Earache My Eye‘ is a comedy routine and song by Cheech and Chong which features ‘Alice Bowie’ (one of Cheech Marin’s characters). It first appeared on ‘Cheech & Chong’s Wedding Album’ (1974). Cheech And Chong also lip sync to the recording (with Chong behind the drumkit) in their first movie ‘Up in Smoke’ (1978). This piece has been featured repeatedly on the ‘Doctor Demento’ radio show. According to Tommy Chong’s autobiography, the famous guitar riff is played by Gaye Delorme, who also composed the music for the song. Additionally, Chong states that drums on the song are played by famed international percussionist Airto Moreira.

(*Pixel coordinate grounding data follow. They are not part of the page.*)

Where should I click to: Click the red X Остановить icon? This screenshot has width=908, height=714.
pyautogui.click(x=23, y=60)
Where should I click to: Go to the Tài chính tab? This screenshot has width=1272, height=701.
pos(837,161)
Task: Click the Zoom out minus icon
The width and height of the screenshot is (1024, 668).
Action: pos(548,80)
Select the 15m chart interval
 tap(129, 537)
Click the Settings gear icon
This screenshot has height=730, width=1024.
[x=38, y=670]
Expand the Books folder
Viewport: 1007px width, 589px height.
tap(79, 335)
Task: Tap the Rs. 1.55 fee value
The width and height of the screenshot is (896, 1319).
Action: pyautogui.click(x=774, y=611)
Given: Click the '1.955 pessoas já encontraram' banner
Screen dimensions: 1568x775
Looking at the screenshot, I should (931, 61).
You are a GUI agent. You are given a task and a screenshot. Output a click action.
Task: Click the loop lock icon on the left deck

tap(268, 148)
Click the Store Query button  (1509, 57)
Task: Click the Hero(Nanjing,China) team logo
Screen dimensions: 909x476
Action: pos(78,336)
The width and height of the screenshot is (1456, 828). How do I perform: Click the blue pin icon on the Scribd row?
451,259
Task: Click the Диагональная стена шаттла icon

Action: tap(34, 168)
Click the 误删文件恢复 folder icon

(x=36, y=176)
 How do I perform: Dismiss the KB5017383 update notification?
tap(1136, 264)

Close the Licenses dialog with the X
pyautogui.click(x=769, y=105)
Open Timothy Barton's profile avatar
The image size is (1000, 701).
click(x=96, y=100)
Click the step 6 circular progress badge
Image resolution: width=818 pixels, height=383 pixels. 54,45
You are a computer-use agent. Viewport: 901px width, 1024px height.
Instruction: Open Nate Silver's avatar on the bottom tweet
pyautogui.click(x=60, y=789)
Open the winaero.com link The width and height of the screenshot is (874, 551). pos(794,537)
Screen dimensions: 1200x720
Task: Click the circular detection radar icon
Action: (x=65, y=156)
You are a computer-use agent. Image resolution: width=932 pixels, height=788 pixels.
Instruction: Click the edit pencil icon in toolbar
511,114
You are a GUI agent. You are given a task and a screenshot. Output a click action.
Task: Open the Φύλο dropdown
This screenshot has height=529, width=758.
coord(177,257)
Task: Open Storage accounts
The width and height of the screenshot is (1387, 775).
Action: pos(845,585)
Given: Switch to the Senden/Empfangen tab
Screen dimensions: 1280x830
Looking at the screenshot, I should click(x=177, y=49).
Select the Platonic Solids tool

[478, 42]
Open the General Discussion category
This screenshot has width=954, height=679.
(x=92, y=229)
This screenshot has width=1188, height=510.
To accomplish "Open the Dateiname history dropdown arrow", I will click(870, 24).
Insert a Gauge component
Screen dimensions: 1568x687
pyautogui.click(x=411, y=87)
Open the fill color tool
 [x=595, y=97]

The B-side, ‘Turn That Thing Down’ features the remainder of the musical track, from the point of Marin’s monologue about his wealth, without the actual dialogue, complete to its conclusion. It is possible to assemble the full-length version of the song by editing the two sections together. Several radio stations refused to play the song. Once the song hit its peak on the charts, radio station managers pulled the song out of the format of airplay, due to complaints by parents, teachers, psychologists, principals, and counselors, who stated that this song mostly appealed to junkies, dropouts, drug addicts, and drunks, as well as for students playing hooky from class, giving them a bad example of behavior.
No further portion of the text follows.